Reflections about the importance of workers power in American aspirations seem particularly appropriate at the approach of this President’s Day–that holiday formed by the compressed birthdays of Abraham Lincoln and George Washington. In my life, I cannot recall when they’ve ritually chanted their rhetoric about opportunities in circumstances as dire as these for working people. Faculty at many universities face a management that has looked more like Walmart’s every year, cynically fostering such a deep desperation in the work force that it will allow the robbery of its most elementary and hard-won benefits and protections. Meanwhile, the current president sneers at the value of studying art history, adding his preference for “practical” disciplines aimed at making an easier world for the ever-mythical “job creators.”
We are also in the midst of the 150th anniversary of the great national crisis in which ideas of “free labor” transformed the work force in the United States and, for many, the nature of those American aspirations themselves. On the eve of that war, Abraham Lincoln visited his son at college in New England and was asked about the shoe strike that had swept 17,000 workers, including several thousand women into what was, to that date, the largest work stoppage labor had held. Some of the Democratic politicians had been trying to cozy up to those workers, arguing that the reason they had to strike was that the market for their employers to sell shoes in the south had shrunk owing to fear of antislavery sentiments in the North. Asked his view of the strike, Lincoln replied, “I am glad to know that there is a system of labor where the laborer can strike if he wants to!” He added, “I would to God that such a system prevailed all over the world.”[1]
Aimed as it clearly was at the slaveholding system, it is hard to interpret Lincoln’s pointed assertion of this right, as something he wished to prevail only for white men in the North. One just can’t find a Democrat or Whig of prominence saying that workers should be have a right to strike . . . no ifs, ands or buts. Reasonably, his insurgent views made him one of the new Republicans, not that the shared label means any similarity of his vision with those who currently flaunt either that label or that of the Democrats first adopted to protect the slaveocracy.
While Lincoln’s course was certainly never above criticism, it proved to be fairly consistent in discussing this aspect of “free labor.” The Federal military sometimes broke strikesduring the war, a common practice in modern wars by the most reputedly “pro-labor” presidents. But, during the Civil War, strikers and other workers with grievances found a sympathetic ear in the White House and a willingness to use what Lincoln saw as thelimited power of his office to allow for a fair contest in disputes between labor and management, one in which “the best blood would win.”[2] And when wartime black labor easily rolled over the shoemakers record by waging the largest strike in U.S. history, Lincoln ultimately threw the weight of government behind it. And “the best blood” won emancipation.
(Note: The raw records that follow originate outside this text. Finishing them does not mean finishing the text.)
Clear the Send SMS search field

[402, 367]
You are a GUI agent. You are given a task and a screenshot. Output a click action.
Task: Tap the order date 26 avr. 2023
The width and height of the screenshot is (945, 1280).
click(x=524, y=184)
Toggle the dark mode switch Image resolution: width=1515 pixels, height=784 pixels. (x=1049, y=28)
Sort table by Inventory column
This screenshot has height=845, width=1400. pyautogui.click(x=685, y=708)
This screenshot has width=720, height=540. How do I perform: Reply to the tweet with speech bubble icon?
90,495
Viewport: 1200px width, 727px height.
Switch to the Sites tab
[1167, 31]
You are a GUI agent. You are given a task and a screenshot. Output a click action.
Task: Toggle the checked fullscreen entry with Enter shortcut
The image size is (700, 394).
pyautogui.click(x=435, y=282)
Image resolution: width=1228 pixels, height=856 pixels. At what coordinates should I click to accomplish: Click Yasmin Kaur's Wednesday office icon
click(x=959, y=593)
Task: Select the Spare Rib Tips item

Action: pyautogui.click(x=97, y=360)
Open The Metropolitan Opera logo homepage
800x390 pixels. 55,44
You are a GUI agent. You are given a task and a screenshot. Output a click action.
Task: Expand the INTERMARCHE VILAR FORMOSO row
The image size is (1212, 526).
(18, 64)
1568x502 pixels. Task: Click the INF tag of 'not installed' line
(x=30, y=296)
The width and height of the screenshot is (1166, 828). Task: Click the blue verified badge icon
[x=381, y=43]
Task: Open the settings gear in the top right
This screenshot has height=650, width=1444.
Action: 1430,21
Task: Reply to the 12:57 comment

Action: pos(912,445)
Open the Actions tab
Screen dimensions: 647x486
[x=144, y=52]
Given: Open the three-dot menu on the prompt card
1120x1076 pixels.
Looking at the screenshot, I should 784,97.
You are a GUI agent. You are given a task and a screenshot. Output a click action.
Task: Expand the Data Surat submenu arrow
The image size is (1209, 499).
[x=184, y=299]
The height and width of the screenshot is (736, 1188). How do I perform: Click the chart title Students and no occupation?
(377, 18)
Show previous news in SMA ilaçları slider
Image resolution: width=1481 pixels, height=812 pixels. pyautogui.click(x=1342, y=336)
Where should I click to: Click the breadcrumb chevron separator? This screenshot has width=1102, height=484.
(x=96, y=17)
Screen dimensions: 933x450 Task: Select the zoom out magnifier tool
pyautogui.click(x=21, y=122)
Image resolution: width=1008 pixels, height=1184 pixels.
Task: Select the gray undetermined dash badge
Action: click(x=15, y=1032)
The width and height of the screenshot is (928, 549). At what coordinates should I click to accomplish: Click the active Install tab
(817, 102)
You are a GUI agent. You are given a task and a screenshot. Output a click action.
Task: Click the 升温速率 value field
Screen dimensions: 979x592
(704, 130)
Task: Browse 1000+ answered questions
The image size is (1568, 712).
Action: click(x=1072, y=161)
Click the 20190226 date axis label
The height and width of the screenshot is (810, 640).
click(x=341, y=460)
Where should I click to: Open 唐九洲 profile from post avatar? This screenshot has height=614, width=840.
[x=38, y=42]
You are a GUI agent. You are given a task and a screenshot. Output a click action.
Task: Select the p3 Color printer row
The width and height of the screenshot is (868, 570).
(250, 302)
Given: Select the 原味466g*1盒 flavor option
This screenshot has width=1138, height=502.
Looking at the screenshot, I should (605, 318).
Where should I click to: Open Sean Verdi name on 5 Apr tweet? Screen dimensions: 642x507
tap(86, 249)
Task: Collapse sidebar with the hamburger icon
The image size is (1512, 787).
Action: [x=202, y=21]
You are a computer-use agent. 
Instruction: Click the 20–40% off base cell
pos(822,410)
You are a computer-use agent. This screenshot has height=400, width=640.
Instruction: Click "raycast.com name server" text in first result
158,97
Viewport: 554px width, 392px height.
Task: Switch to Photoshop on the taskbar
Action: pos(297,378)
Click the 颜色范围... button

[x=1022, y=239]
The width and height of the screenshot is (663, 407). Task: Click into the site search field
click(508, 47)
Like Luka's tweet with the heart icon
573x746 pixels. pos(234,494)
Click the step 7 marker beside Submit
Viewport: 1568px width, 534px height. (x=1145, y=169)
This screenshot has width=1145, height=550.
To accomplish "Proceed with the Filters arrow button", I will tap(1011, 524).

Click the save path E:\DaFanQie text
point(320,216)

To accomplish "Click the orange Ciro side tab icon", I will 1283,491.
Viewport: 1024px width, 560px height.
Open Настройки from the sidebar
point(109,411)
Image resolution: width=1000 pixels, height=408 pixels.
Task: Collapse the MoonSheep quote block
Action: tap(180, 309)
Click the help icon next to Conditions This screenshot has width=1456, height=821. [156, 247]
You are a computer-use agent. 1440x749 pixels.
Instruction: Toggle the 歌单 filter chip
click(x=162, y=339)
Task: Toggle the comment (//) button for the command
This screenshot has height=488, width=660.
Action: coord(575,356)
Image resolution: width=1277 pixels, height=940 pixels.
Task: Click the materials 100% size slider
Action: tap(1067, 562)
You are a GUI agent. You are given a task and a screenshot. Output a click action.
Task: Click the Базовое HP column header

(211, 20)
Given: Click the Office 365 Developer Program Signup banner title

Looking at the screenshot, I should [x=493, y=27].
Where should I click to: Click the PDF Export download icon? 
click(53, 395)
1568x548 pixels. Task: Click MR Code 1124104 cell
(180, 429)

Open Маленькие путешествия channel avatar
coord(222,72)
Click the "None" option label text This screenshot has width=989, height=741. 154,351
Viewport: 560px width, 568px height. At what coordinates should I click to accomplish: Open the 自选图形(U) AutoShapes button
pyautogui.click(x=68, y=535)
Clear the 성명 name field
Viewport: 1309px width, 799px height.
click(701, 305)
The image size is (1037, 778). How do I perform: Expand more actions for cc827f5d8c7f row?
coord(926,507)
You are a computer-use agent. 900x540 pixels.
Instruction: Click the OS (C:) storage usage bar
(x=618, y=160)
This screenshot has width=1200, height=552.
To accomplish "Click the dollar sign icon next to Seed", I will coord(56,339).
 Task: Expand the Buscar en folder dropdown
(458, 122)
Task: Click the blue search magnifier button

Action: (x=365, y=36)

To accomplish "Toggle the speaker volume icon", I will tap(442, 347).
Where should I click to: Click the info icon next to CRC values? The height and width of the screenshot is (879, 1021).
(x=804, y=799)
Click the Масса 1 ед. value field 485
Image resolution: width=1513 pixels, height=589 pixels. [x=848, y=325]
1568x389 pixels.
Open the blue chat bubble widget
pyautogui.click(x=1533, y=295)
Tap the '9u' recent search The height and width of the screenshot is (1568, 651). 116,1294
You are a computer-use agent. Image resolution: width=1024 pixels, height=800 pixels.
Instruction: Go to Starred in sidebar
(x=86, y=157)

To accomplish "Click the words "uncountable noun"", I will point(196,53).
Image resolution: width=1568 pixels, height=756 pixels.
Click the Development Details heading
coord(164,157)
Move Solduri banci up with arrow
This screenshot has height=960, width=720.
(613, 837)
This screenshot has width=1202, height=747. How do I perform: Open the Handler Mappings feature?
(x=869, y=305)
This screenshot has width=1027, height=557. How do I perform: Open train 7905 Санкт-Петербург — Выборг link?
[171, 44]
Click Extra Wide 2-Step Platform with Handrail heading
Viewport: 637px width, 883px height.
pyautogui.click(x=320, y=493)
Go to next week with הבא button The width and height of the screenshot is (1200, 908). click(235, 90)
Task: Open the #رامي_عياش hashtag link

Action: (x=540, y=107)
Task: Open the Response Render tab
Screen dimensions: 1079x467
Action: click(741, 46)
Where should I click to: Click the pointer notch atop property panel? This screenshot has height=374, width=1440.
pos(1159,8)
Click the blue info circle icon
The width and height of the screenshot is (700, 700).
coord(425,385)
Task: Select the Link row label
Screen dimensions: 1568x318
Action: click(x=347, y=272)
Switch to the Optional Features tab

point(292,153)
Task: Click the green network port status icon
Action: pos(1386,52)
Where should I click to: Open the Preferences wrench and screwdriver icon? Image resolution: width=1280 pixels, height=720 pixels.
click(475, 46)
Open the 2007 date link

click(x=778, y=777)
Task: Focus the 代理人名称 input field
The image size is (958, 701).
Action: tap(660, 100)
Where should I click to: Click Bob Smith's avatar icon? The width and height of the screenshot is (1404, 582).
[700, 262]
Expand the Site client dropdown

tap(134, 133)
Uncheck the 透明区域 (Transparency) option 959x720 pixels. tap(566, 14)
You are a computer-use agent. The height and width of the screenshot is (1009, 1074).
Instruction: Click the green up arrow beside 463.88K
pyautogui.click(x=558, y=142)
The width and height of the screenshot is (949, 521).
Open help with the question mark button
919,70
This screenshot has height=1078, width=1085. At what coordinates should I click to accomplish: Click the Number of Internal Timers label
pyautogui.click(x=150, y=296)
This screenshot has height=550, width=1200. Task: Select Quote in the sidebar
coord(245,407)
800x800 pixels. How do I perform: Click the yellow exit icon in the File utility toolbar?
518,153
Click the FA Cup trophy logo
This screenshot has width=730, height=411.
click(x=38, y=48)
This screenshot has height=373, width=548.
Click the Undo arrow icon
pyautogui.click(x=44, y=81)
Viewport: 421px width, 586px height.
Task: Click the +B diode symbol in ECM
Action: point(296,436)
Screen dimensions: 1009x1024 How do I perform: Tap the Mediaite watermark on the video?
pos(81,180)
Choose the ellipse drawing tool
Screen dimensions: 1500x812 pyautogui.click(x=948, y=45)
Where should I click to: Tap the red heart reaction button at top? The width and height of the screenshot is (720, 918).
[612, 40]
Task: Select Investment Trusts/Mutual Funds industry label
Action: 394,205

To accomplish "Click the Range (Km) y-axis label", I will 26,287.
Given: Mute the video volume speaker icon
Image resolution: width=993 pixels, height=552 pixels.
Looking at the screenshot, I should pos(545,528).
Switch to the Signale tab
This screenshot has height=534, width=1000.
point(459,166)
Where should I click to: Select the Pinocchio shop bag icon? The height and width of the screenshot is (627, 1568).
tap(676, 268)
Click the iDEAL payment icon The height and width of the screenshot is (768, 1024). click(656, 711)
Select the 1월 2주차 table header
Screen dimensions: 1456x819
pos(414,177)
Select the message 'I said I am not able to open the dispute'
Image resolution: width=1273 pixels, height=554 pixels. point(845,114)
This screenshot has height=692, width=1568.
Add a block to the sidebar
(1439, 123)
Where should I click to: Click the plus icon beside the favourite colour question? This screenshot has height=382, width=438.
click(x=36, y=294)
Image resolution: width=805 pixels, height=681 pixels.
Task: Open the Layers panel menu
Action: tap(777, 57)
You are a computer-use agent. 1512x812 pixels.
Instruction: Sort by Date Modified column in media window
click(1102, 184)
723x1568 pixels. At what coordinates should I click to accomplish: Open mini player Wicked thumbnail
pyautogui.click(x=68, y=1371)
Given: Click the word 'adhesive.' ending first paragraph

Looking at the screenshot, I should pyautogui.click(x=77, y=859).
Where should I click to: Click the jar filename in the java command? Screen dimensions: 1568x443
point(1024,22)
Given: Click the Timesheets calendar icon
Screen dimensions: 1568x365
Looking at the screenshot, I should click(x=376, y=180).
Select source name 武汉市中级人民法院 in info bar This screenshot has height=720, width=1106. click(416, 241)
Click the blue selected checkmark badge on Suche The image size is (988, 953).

Whenever I hear Theodore Roosevelt or Woodrow Wilson or Franklin D. Roosevelt or any other Chief Executive described as “pro-labor” I can’t help but think of these great transforming experiences under Lincoln and their importance in shaping the aspirations of American workers. What does it mean to wish “to God that such a system prevailed all over the world” in a nation that seizes and wields an imperial power to promote the dictatorships of owning institutions abroad against the rights of free labor in country after country.
What can any of this mean where we permit public office to go to those who are simply the most well-financed? Where corporations are people and government simply regards their unlimited dollars spent to buy office as free speech, while money and markets bury the concerns of flesh-and-blood people. Where an unblinkingly media reports the Justice Department position that no citizen has any rights that government, in its “war on terror,” is actually required to respect. Who hears this without remembering the Dred Scott decision that no black person in America has any rights a white man is legally bound to respect? “If destruction be our lot,” warned Lincoln, “we must ourselves be its author and finisher.”
Conversely, one cannot but wonder how the debate over slavery might have gone had it been simply a one-sided 24/7 propaganda barrage where the patriotic apologists for the status quo had been denouncing any changes that might cost the “job creators” and “wealth generators” money and power.
In the Gilded Age that came out of the Civil War, the promise faded of reshaping the nation in the interest of free labor. Today, we hear bosses, media and politicians wanting more power to remake people to suit the needs of government and the marketplace. In this second Gilded Age, labor activists and historians should recall the aspirations that it should actually be the people who shape the institutions to their needs, and that, without struggle, this never happens. And that history does provide examples where large numbers of insistent people have done just that.
[1] March 5, 1860 statement, The Collected Works of Abraham Lincoln, ed., Roy P. Basler 9 vols. (New Brunswick NJ, 1953-55), 4: 7.
[2] “The Strikes. Mr. Lincoln on the Strikes,” New York Daily Times, December 5, 1863, p. 6.